Researchers at A*STAR have developed a super-resolution microscope that employs a specially engineered lens to resolve nanoscale objects. (Image: A*STAR Institute of Materials Research and Engineering)
It is hard to overestimate the incredible contribution the humble optical microscope has made to science and industry. But microscopes suffer from a fundamental limitation that prevents them from distinguishing between two objects that are closer than about 200 nanometers.
In recent years, various ingenious ways to overcome this limit have been demonstrated, but most of them require either placing the lens extremely close to the sample — both of which could be damaged during focusing — or staining the sample with fluorescent dyes, reducing the usefulness of these so-called super-resolution microscopes.
Now, Jinghua Teng of the A*STAR Institute of Materials Research and Engineering and colleagues have developed a super-resolution microscope that can distinguish objects separated by just 65 nanometers and does not suffer from either disadvantage.
The microscope has a specially engineered lens, known as a supercritical lens.
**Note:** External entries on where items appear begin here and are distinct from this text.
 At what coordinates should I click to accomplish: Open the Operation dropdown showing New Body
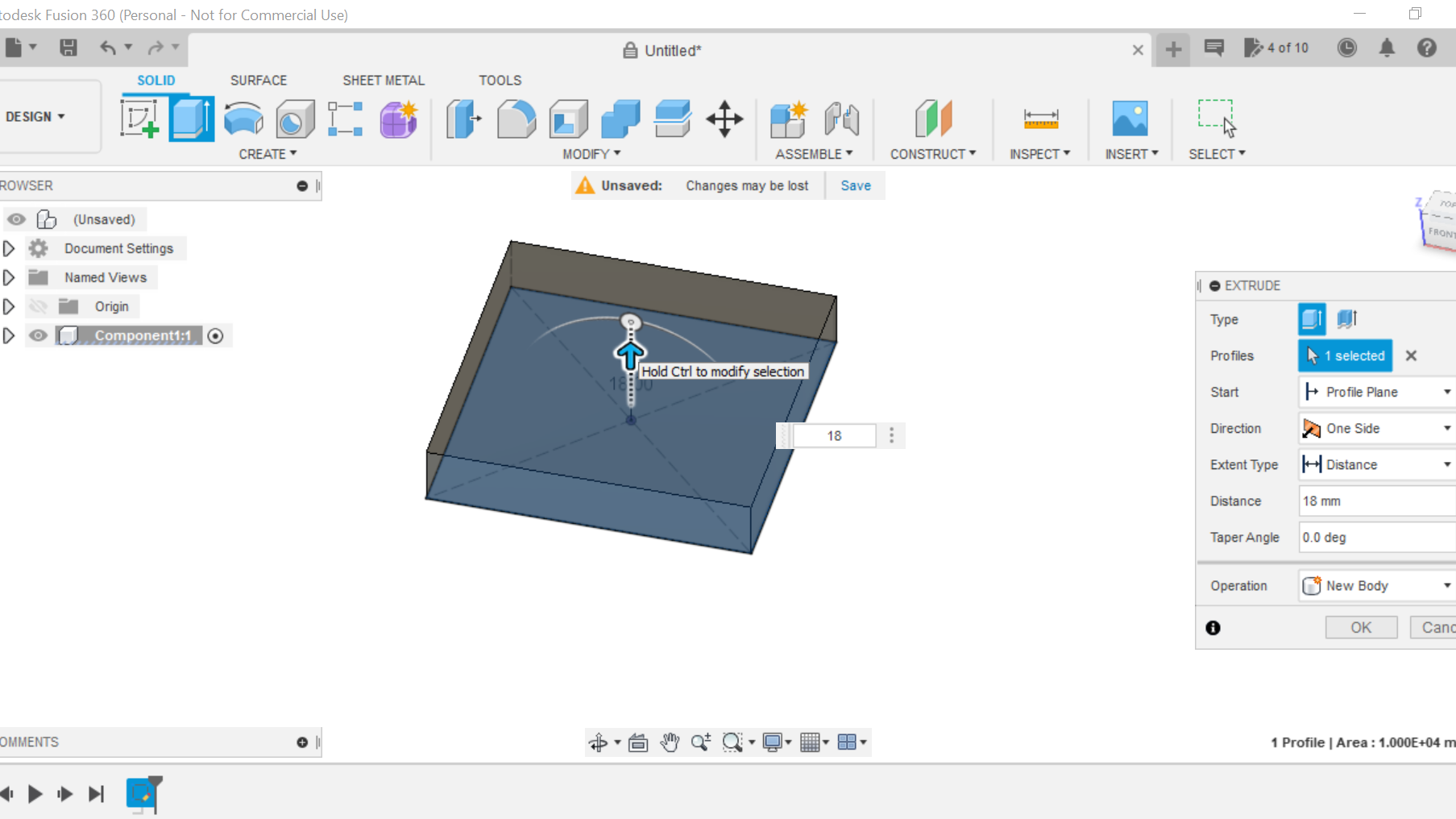1446,586
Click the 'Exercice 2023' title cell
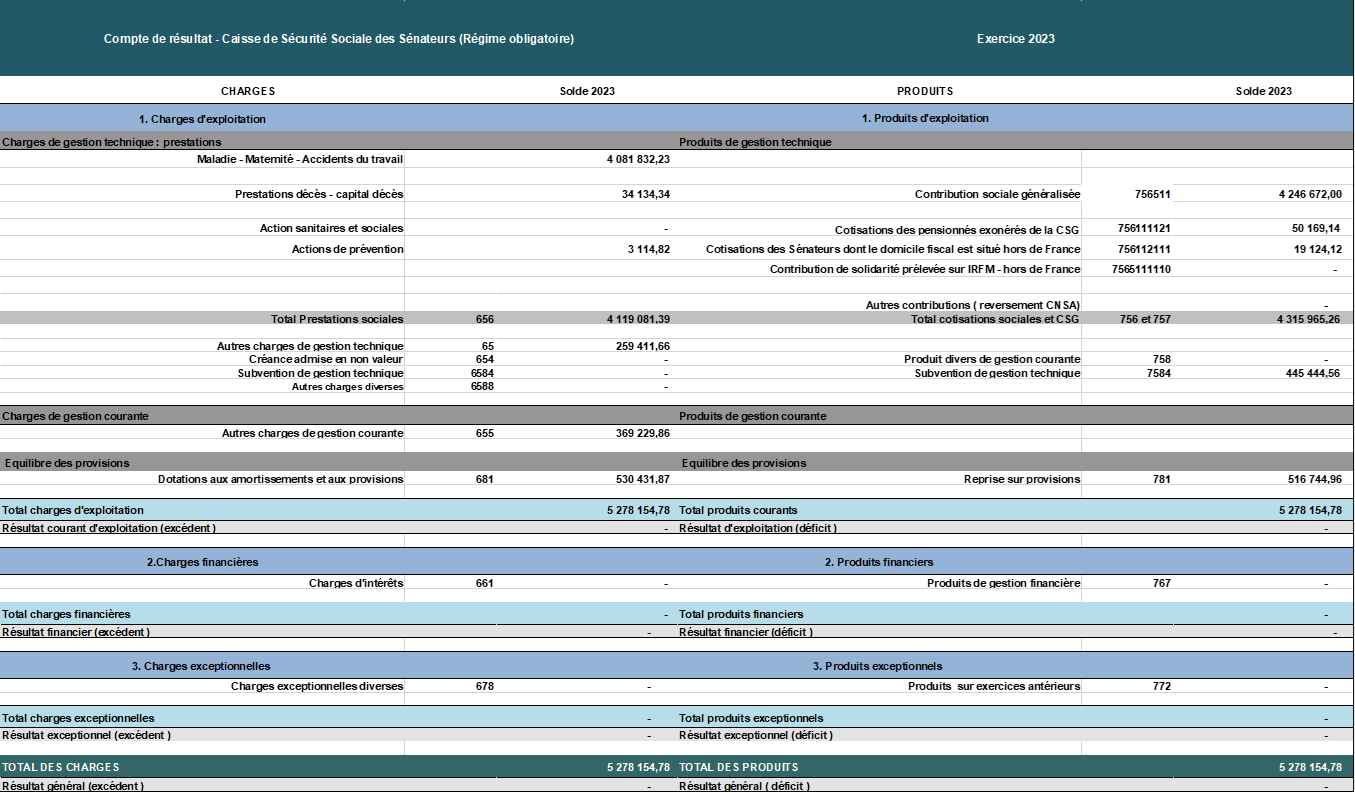Screen dimensions: 1355x793 (x=1015, y=39)
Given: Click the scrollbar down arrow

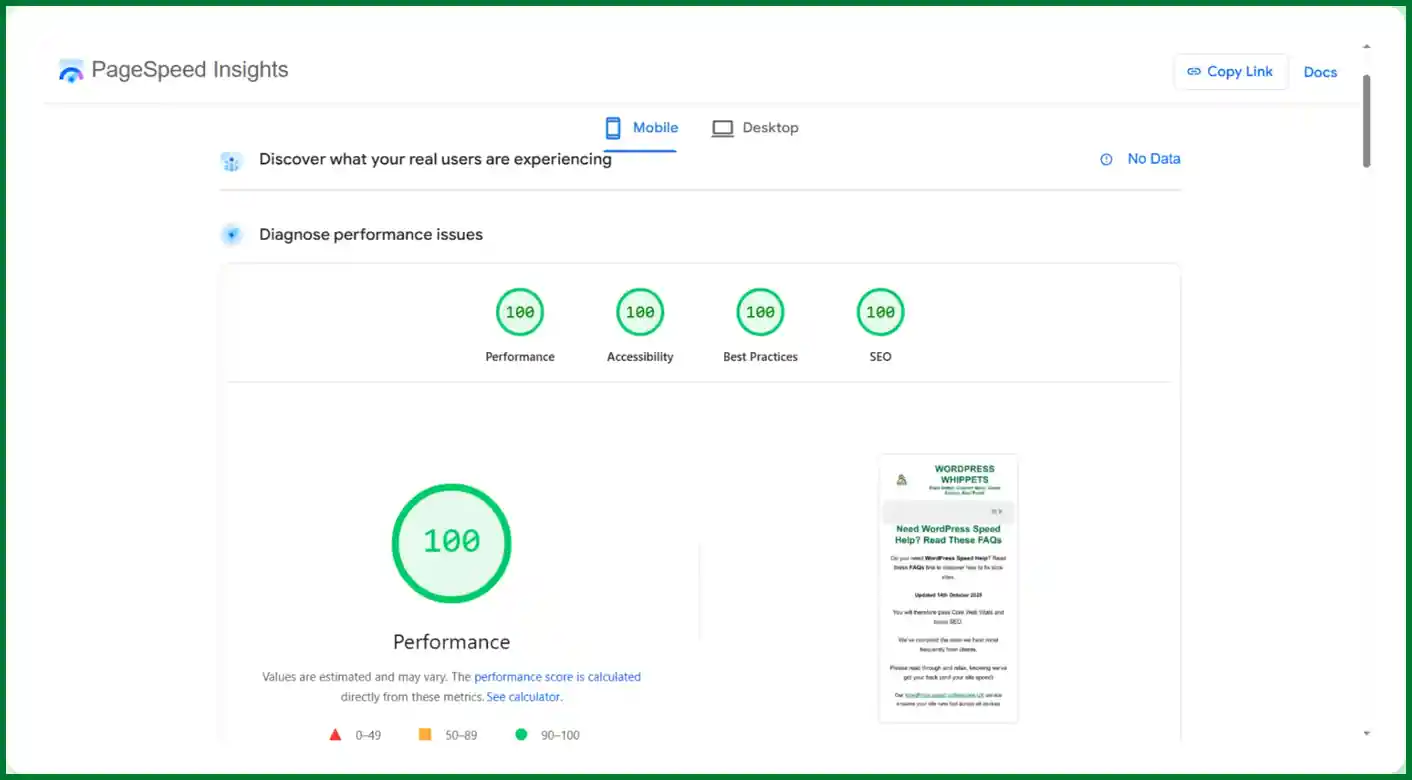Looking at the screenshot, I should tap(1366, 733).

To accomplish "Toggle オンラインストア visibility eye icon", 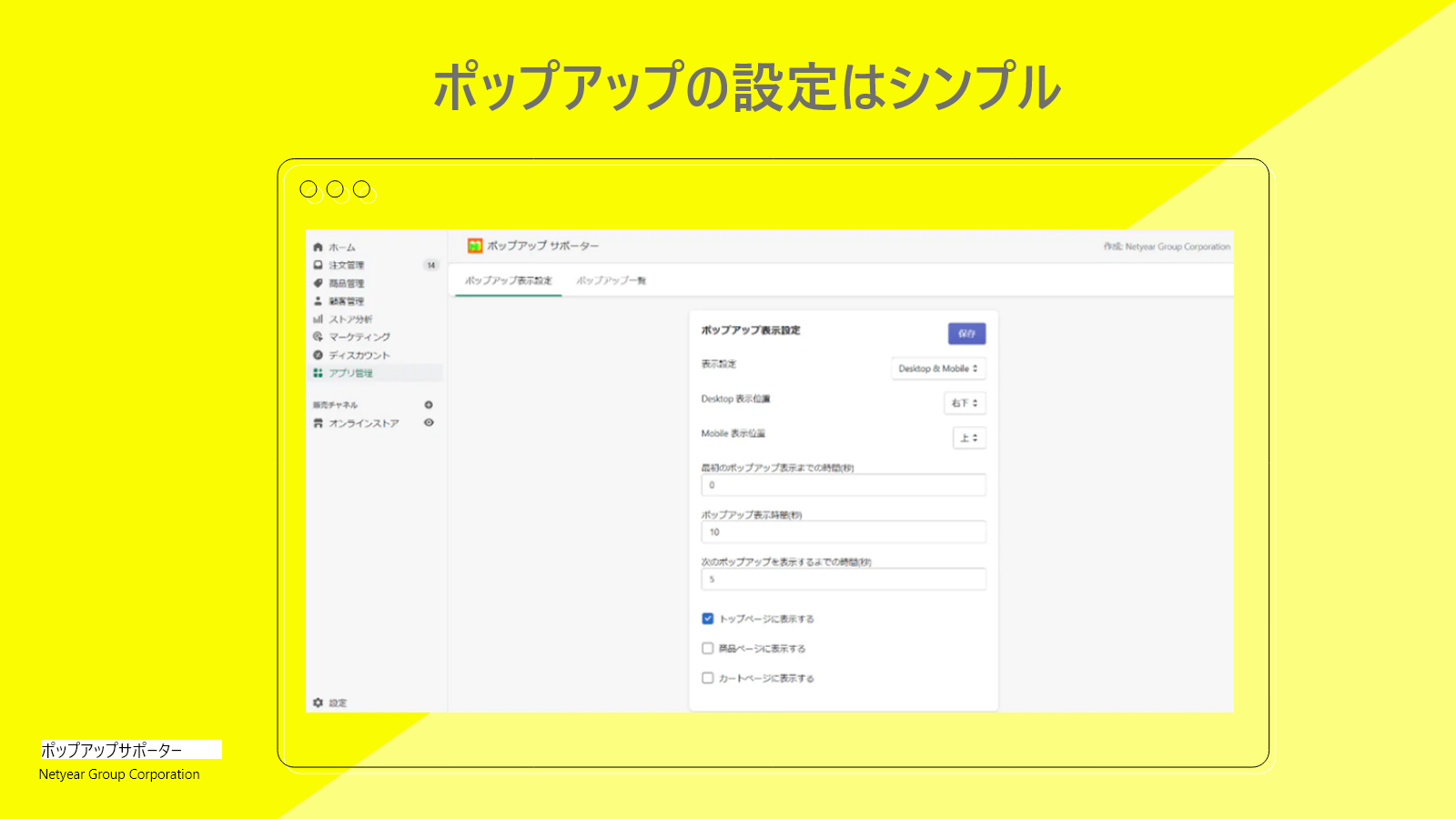I will click(x=429, y=422).
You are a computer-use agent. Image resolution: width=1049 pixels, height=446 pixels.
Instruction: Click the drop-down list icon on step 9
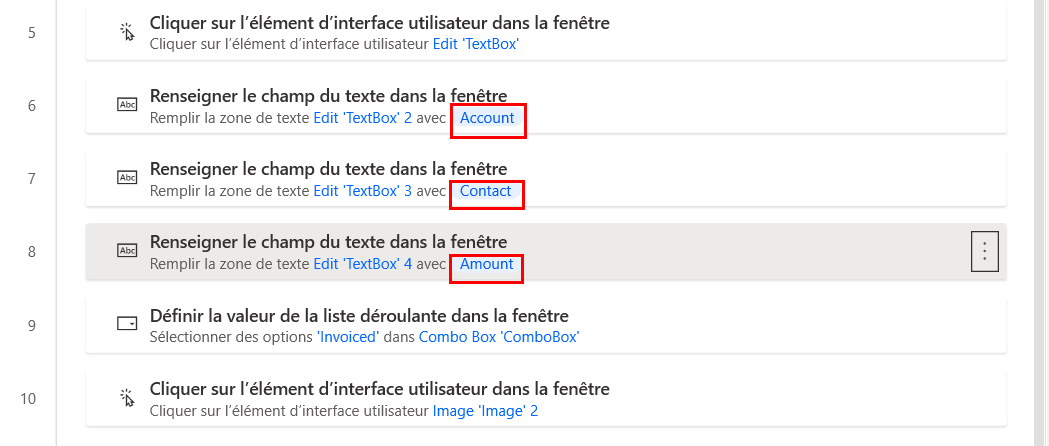tap(127, 324)
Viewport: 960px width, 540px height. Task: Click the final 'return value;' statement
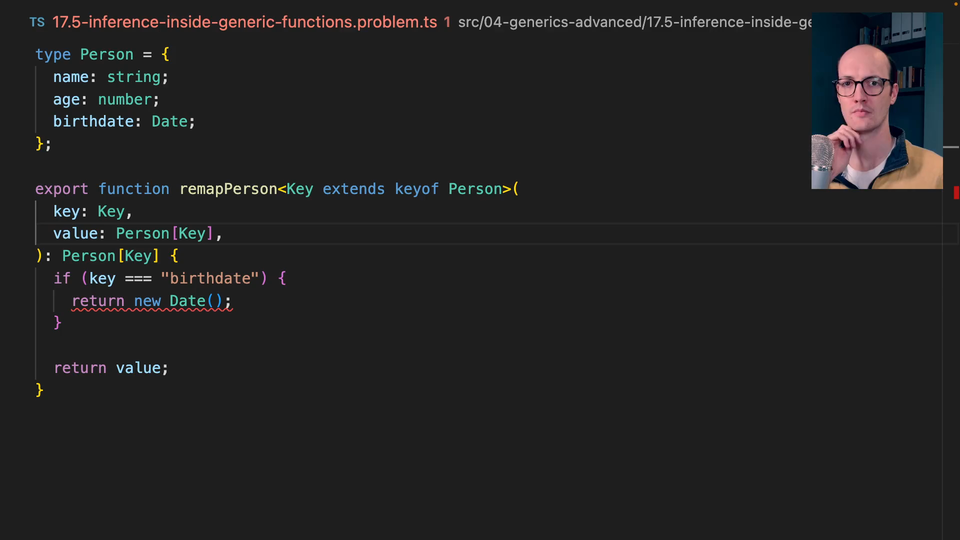coord(111,368)
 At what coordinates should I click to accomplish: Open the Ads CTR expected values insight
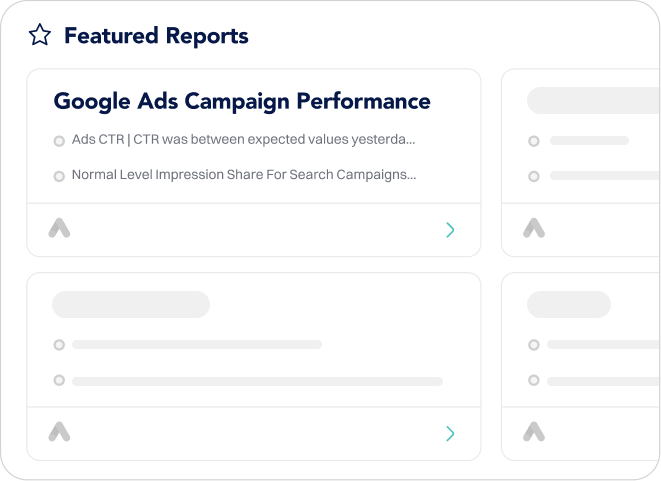(243, 140)
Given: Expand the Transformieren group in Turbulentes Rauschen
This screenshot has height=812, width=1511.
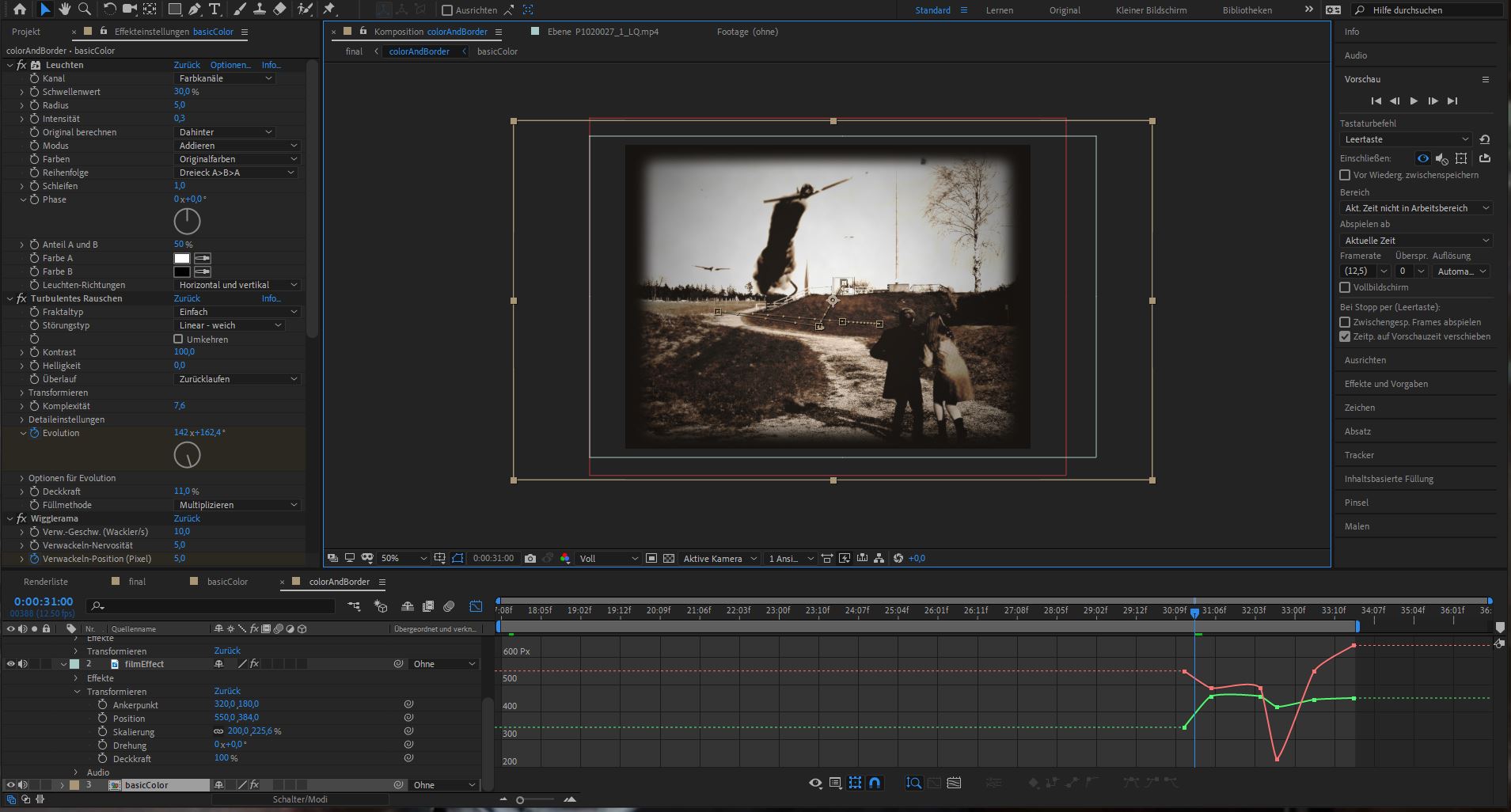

This flat lens has transparent concentric rings at certain radii and focuses down to a much narrower spot than a conventional lens. By using this lens to focus a laser beam and then scanning the focused beam across a sample, it is possible to build up a high-resolution image of the sample. While other research groups have fabricated supercritical lenses in the past five years, they have various drawbacks. Teng and his team have overcome these disadvantages through improved lens design based on computer simulations.
Besides enabling super-resolution imaging, the lens has several other important advantages. It is easy and inexpensive to make because, unlike previous supercritical lenses, it has micrometer-scale features rather than nanometer-scale features. It also has a long, needle-like focal region, meaning that samples will remain in focus even if they move slightly up or down relative to the lenses.
Furthermore, the distance between the lens and the sample is about ten times greater than that for previous supercritical lenses. Finally, since the imaging process is completely physical and captured in real time, there is no need for special sample preparation or mathematical post-processing of images, making the microscope quick and easy to use.
The team compared the performance of their microscope with those of a conventional optical microscope and a confocal laser scanning microscope, and found that theirs had superior resolution to both.
“This technique is highly attractive for developing the next generation of confocal laser scanning microscopes. There are huge potentials for planar-lens technology in general,” notes Teng. “We hope to commercialize the planar-lens technology within three to five years. We’re already having discussions with optic companies,” he adds.
The researchers are working on optimizing the specifications of their microscope in preparation for commercialization.